Material for the task START

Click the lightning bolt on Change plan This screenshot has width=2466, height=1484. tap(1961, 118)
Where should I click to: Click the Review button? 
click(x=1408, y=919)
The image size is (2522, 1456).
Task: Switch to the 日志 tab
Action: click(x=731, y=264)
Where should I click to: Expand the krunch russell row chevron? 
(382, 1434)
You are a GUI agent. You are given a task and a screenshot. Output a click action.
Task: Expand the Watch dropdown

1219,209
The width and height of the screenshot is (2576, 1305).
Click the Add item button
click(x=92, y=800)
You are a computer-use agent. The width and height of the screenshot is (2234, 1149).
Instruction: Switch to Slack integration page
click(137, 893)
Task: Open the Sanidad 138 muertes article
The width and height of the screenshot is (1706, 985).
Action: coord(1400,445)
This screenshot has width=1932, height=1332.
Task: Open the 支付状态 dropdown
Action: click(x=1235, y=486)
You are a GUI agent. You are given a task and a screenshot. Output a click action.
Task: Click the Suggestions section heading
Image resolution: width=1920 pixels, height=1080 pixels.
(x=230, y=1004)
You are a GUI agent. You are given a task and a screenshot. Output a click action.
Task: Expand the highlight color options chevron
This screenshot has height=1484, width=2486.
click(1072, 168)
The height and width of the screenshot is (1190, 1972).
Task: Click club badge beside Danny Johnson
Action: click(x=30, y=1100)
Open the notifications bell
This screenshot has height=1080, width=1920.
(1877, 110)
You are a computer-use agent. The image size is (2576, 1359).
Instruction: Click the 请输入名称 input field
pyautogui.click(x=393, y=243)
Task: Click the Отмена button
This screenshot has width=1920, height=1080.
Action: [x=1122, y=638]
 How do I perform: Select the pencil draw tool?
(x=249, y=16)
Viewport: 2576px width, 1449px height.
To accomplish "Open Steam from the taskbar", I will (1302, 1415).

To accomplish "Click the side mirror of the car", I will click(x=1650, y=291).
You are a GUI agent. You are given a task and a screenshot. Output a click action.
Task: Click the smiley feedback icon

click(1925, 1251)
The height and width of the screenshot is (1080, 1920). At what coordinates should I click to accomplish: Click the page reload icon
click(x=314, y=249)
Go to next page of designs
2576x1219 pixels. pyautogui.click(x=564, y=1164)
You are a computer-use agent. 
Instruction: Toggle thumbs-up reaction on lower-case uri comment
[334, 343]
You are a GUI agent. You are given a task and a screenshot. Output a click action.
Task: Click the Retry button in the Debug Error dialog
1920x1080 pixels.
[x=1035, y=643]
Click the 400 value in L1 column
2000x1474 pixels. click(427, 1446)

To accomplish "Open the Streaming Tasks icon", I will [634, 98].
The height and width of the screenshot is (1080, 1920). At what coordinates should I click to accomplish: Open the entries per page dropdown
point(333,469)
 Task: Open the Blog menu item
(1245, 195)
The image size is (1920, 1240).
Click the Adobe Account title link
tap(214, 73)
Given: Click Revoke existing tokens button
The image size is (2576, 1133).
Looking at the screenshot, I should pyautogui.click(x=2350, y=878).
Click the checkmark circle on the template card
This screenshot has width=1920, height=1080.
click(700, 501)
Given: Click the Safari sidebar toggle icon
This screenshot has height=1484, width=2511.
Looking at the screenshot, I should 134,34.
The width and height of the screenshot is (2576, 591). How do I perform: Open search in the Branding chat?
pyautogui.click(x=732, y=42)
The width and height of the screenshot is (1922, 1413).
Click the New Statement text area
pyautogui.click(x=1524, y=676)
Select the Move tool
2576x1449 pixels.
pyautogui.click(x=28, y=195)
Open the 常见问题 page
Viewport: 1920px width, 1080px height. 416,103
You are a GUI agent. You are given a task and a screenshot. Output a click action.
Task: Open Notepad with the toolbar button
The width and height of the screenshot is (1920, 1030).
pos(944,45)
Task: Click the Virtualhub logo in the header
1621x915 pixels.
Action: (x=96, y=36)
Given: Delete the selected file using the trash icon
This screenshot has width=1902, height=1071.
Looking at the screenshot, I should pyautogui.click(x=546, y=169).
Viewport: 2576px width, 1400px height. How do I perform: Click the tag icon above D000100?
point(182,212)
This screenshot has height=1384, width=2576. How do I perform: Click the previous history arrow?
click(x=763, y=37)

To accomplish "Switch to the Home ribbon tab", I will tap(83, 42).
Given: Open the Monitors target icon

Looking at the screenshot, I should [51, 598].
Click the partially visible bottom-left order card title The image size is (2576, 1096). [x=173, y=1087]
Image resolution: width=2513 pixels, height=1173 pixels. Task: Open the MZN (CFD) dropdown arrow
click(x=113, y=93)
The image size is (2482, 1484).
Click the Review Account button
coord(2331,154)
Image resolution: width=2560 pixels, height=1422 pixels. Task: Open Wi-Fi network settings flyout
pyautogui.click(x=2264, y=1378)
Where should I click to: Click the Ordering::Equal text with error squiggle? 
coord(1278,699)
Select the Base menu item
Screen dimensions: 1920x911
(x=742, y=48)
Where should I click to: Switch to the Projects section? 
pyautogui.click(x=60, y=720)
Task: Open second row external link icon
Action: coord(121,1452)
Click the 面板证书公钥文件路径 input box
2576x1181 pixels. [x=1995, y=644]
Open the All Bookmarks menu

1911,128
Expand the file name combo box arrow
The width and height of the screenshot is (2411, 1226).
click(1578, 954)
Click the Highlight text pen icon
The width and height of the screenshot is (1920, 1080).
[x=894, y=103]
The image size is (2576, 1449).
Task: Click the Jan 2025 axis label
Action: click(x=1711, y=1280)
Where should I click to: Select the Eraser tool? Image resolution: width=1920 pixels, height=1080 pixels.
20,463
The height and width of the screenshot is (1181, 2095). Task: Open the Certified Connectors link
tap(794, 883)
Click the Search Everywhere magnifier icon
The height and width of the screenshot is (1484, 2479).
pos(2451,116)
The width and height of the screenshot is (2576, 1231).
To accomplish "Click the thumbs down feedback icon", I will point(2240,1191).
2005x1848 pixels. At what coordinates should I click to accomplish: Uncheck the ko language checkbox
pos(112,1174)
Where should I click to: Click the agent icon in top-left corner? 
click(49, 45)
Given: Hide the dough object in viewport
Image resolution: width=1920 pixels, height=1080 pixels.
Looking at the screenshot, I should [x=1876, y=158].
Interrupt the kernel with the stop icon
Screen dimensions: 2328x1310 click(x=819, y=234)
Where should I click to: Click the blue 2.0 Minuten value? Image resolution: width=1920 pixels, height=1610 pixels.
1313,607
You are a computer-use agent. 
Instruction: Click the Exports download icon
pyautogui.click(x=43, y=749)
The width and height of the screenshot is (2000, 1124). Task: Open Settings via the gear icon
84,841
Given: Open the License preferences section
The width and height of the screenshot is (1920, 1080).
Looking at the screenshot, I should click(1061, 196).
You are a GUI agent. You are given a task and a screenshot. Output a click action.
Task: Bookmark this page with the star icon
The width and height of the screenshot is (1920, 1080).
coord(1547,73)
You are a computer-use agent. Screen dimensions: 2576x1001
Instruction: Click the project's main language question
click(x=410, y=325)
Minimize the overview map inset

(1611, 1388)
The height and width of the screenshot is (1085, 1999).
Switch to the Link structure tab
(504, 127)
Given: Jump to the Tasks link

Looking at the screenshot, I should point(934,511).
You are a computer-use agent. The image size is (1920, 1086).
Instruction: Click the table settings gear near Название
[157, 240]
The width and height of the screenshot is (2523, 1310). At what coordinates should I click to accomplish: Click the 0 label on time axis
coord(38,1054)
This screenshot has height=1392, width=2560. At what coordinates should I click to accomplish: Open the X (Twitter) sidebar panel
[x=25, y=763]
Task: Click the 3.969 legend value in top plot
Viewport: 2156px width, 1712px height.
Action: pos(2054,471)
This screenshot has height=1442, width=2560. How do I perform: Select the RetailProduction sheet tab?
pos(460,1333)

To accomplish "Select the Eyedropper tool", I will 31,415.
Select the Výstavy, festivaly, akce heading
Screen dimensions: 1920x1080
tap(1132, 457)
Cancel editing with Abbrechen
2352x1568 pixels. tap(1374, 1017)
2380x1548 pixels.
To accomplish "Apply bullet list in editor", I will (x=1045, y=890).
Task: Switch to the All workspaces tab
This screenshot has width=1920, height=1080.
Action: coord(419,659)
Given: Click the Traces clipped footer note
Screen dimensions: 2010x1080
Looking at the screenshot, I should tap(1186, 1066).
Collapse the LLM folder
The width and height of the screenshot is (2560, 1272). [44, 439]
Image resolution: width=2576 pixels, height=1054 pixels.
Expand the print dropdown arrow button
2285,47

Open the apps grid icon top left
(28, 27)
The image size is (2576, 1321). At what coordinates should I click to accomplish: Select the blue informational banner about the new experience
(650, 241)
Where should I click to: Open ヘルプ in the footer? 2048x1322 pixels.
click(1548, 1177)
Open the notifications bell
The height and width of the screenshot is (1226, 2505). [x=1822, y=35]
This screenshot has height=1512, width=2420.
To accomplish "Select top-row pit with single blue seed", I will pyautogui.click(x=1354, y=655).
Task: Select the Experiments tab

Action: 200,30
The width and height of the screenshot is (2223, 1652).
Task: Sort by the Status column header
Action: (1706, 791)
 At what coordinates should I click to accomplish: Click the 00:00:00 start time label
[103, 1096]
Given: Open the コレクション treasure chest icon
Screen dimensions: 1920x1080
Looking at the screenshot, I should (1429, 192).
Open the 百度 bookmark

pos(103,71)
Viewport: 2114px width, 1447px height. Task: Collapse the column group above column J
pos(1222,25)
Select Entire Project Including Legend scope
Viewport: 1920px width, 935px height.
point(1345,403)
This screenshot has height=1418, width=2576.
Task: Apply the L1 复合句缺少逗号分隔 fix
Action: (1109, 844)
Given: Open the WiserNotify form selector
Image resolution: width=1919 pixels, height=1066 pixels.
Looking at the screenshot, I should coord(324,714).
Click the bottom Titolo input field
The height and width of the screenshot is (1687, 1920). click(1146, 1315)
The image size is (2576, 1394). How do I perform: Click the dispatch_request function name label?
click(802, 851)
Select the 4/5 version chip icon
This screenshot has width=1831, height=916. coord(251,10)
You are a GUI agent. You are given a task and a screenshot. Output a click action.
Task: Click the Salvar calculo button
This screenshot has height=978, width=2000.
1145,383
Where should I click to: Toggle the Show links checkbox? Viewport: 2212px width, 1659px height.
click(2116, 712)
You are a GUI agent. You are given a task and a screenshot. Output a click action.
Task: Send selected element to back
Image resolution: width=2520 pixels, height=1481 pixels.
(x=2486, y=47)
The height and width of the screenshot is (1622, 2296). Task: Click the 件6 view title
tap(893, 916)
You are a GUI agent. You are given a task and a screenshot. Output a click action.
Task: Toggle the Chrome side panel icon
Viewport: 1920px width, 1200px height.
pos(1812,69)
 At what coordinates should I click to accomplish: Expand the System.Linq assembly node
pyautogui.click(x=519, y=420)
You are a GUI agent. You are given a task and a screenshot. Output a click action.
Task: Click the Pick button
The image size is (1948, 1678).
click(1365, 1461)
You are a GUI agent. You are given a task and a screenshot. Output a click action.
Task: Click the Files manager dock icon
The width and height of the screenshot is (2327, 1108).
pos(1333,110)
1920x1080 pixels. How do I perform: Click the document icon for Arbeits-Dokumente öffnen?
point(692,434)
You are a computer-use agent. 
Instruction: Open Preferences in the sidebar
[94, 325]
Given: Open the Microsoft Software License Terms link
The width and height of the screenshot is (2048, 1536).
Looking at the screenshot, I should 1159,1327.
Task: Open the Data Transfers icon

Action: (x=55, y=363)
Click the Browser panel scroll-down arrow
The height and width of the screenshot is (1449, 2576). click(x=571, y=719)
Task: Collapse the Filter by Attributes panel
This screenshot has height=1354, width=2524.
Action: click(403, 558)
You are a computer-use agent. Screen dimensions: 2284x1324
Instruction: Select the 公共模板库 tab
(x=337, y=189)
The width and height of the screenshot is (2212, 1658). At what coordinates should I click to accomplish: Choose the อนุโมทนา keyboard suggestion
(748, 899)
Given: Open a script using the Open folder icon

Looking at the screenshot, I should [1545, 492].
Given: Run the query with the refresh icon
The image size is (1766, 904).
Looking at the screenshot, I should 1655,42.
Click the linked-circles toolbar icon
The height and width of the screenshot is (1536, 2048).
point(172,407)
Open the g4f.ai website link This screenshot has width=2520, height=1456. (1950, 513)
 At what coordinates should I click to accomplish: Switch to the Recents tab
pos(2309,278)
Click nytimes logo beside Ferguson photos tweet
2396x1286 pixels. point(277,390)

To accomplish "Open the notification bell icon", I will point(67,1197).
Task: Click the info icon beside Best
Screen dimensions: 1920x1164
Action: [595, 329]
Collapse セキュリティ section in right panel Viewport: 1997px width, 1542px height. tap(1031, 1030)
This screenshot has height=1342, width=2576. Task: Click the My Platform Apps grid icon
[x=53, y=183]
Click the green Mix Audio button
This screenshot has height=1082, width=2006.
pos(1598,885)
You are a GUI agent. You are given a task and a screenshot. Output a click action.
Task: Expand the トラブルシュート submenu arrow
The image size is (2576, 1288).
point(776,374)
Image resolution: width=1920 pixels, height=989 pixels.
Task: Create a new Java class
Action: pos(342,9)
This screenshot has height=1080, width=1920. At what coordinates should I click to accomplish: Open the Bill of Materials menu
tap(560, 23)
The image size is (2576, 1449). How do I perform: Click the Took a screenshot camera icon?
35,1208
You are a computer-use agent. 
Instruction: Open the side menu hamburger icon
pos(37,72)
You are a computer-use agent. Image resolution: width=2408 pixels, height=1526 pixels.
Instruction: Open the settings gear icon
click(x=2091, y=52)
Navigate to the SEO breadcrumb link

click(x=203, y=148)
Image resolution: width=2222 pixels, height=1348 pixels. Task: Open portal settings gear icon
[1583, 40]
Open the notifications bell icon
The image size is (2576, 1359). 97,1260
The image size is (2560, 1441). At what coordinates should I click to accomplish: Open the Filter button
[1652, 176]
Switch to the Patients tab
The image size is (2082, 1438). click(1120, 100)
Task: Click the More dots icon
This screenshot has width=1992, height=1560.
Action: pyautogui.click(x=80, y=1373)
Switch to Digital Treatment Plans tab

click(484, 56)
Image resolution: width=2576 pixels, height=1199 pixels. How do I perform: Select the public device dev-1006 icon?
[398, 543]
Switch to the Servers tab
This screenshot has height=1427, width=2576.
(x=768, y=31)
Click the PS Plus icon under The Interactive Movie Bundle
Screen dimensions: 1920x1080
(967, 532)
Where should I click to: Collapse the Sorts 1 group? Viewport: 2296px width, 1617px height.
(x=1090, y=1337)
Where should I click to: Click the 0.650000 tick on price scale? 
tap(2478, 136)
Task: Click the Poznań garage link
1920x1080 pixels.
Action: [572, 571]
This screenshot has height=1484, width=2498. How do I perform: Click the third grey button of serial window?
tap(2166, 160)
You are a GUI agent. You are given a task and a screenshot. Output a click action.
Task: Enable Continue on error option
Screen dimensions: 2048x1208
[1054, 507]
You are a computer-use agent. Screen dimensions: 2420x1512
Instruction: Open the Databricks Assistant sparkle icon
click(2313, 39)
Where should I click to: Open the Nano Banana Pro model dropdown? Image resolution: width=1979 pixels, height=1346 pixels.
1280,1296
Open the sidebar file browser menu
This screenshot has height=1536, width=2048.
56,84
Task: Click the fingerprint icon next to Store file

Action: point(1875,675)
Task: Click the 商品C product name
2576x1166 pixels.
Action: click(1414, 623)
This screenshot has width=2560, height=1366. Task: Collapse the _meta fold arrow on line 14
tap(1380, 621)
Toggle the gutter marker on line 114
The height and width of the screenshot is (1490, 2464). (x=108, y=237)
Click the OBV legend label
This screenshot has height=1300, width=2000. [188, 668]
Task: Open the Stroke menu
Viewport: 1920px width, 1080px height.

Material for the task END

### Exercise directions
Show every line of the data that includes the string "selected".

### Expected answer
Given: Delete the selected file using the trash icon
Task: Send selected element to back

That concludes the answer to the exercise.